### What you should do
Keep to one stretch of the data below, the lines from the one with "You are a GUI" up to and including the one with "Почему Москва нервничает", and return that stretch exactly.

### Records supplied
*****

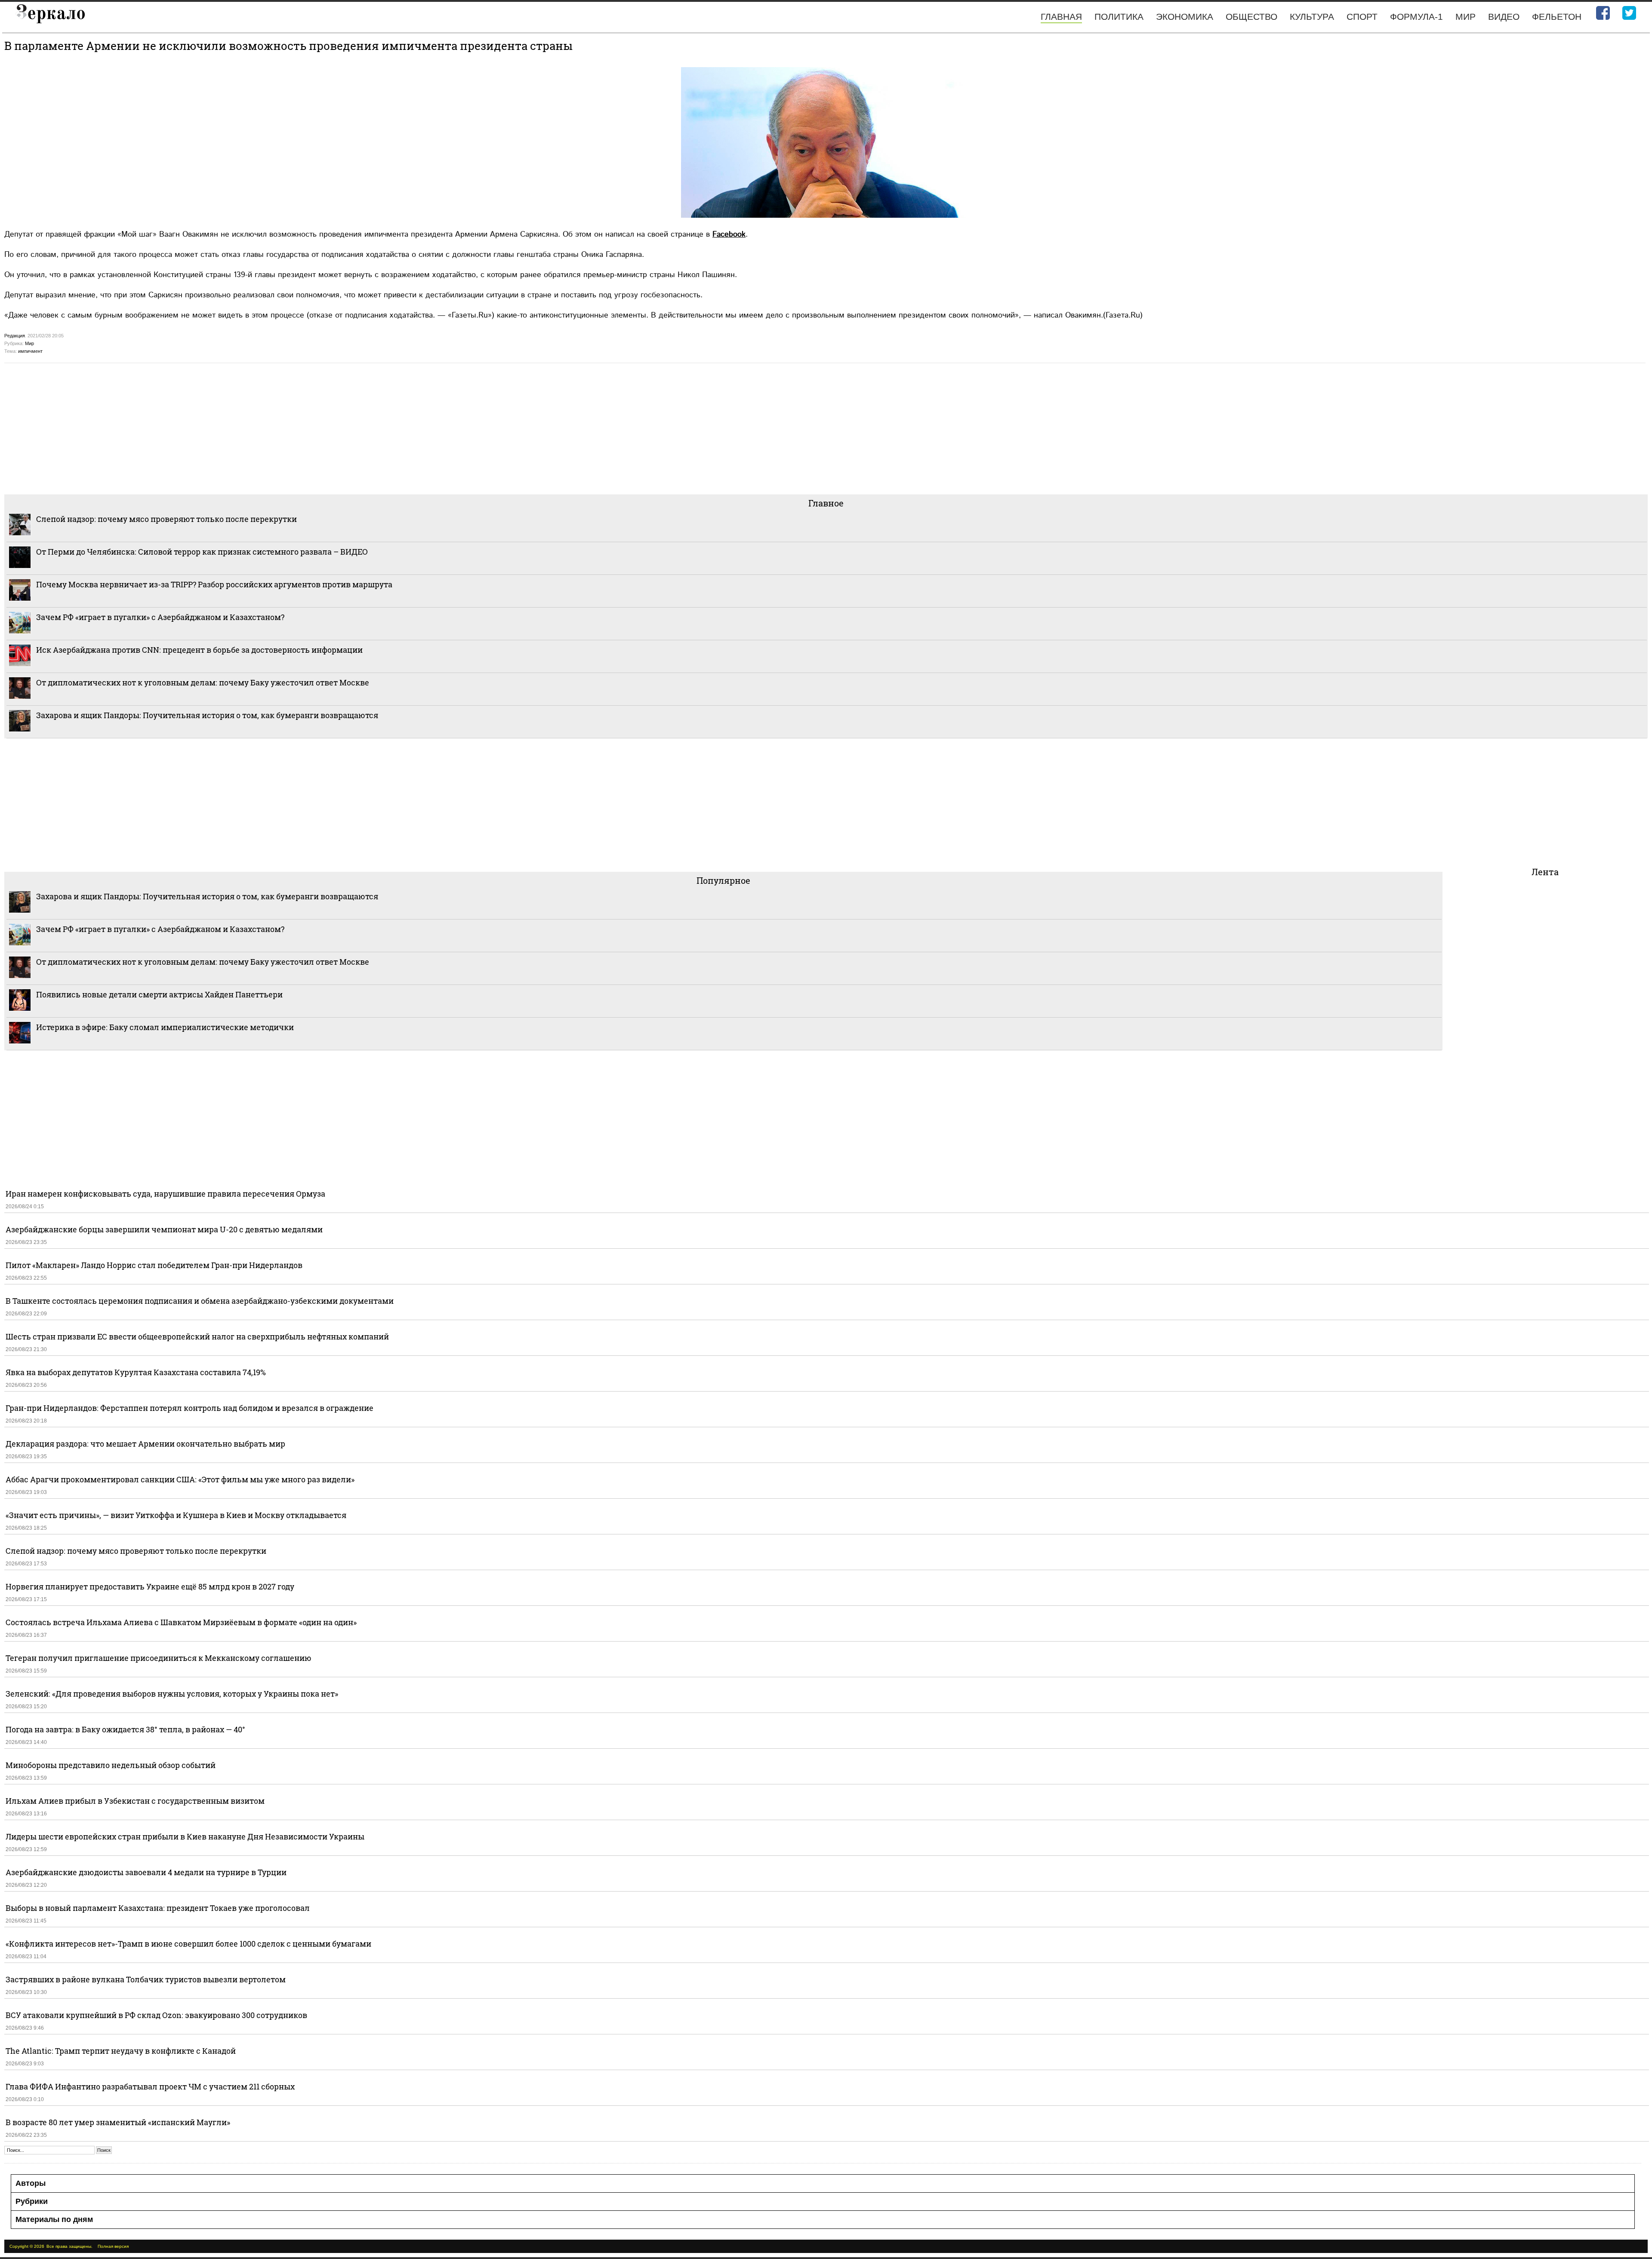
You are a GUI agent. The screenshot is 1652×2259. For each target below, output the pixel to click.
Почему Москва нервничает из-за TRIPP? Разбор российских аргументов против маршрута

*****

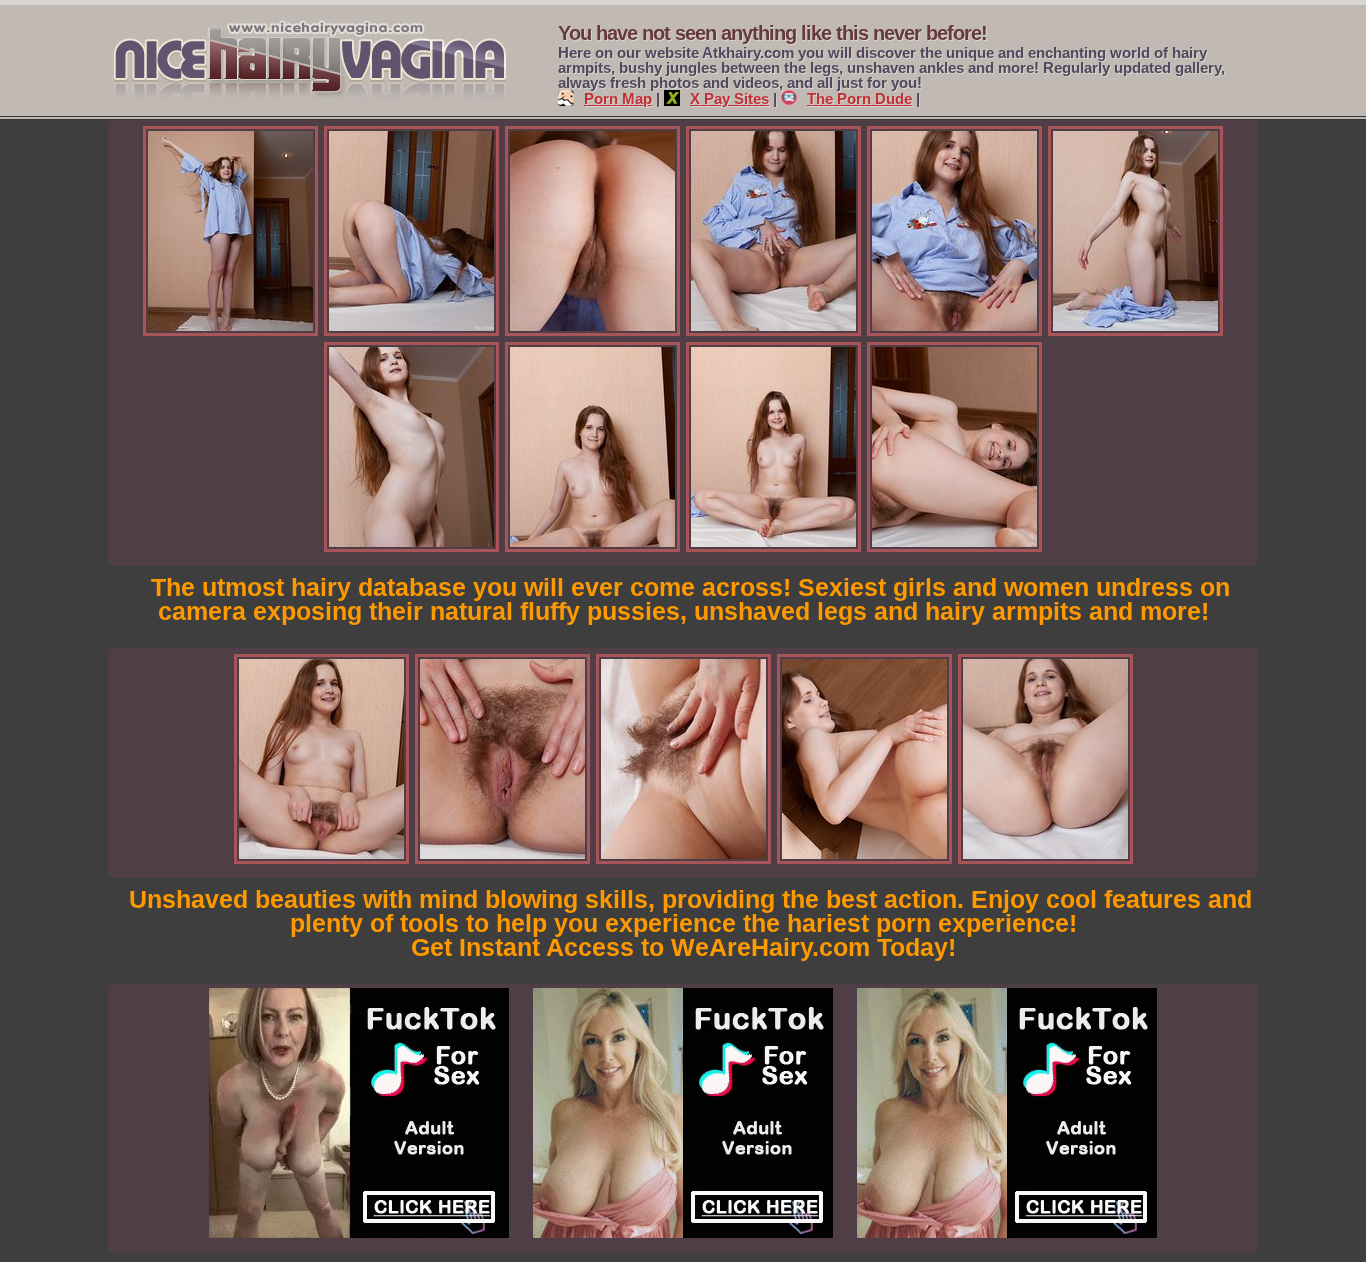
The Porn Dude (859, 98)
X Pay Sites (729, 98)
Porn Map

*****

### Solution to the exercise
You are a GUI agent. The screenshot is 1652×2259. For each target below, output the pixel to click.
Почему Москва нервничает из-за TRIPP? Разбор российских аргументов против маршрута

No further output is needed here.